[WHAT YOU WILL DO]
Print out each entry below exactly; do not carry over any image.

Collected data
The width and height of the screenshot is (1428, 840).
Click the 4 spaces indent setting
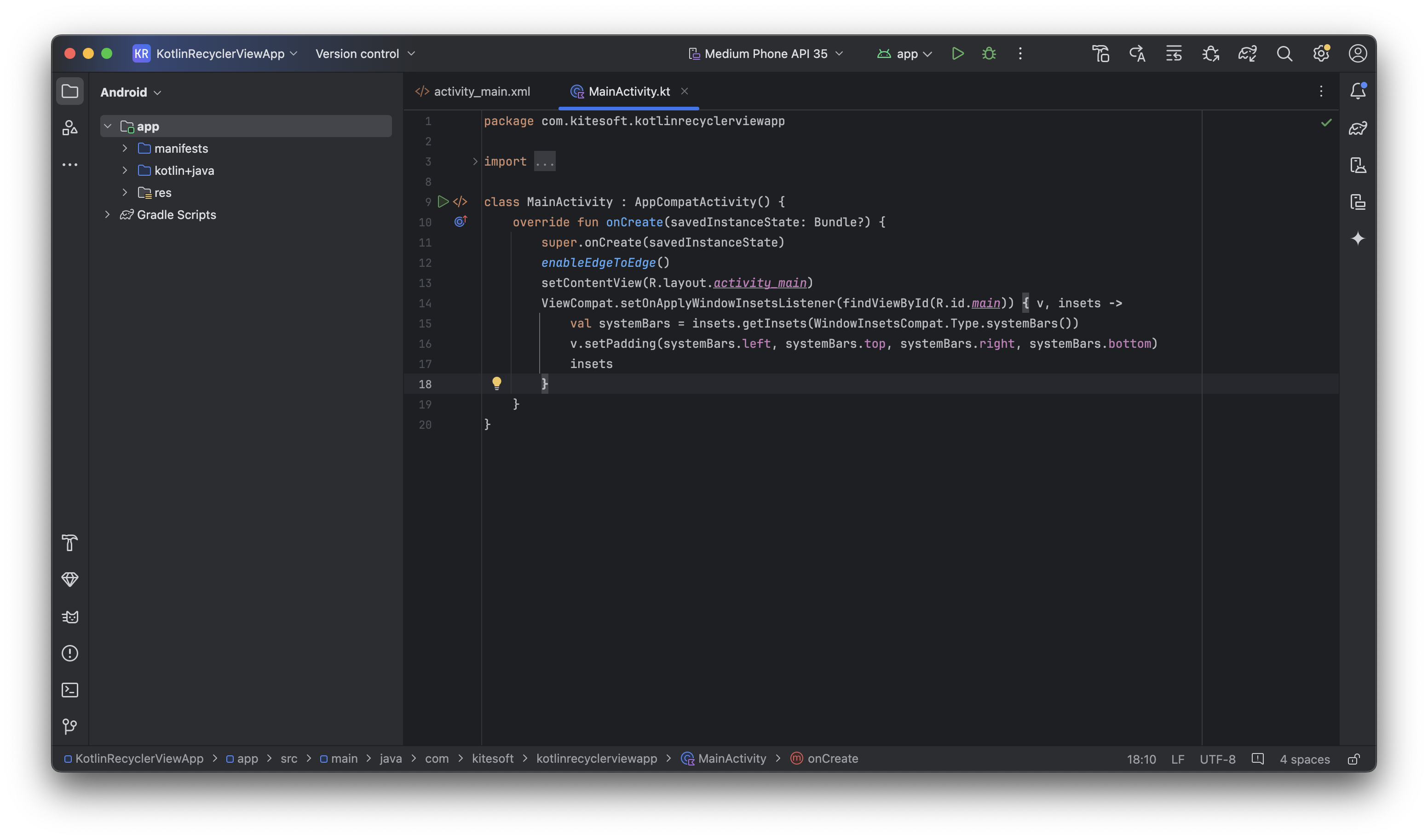click(x=1304, y=759)
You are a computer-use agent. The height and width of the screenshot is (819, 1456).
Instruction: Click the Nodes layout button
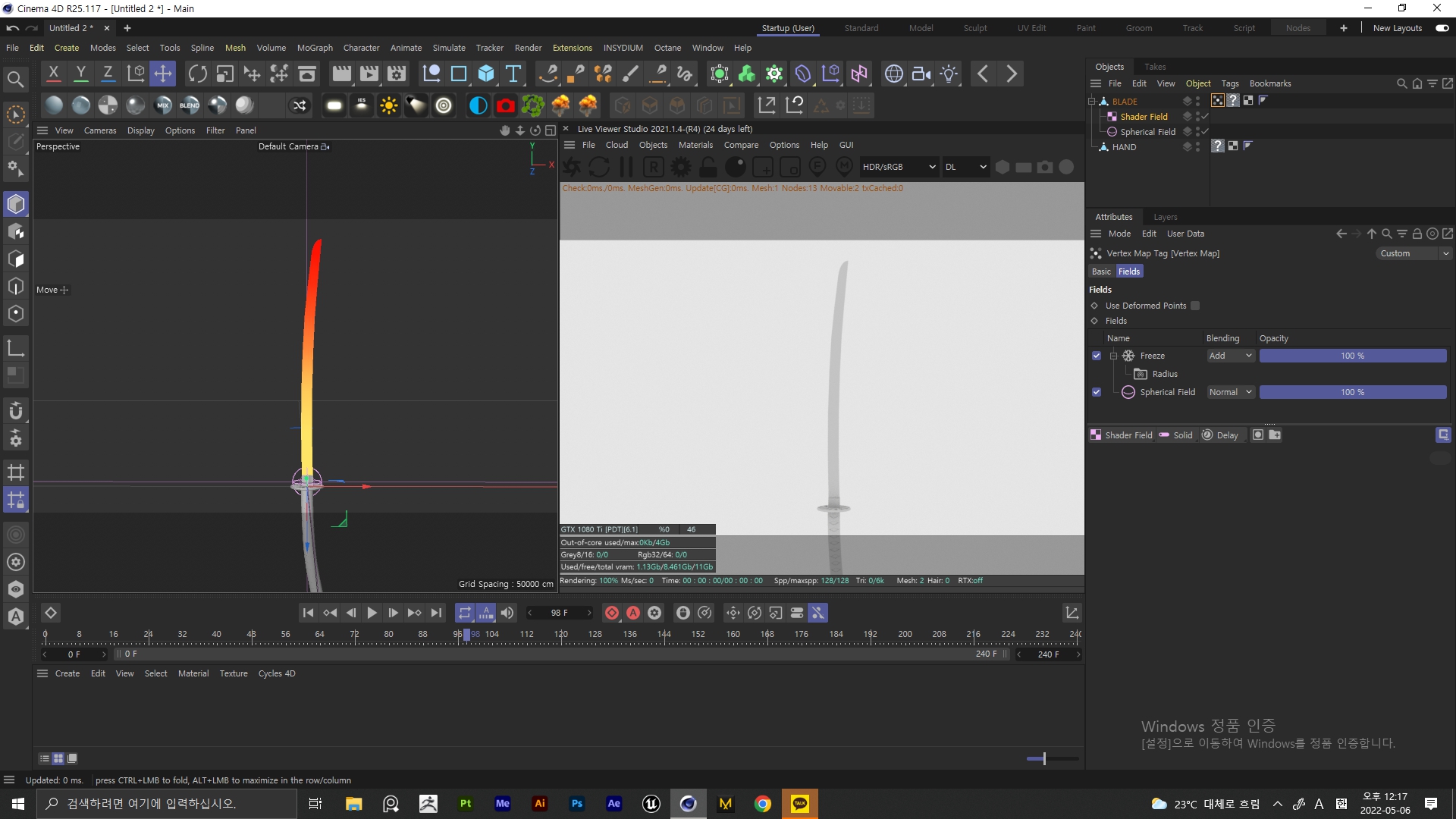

[REPLY TO THE TASK]
The width and height of the screenshot is (1428, 840).
Click the 4 spaces indent setting
click(x=1304, y=759)
You are a computer-use agent. The height and width of the screenshot is (819, 1456).
Instruction: Click the Nodes layout button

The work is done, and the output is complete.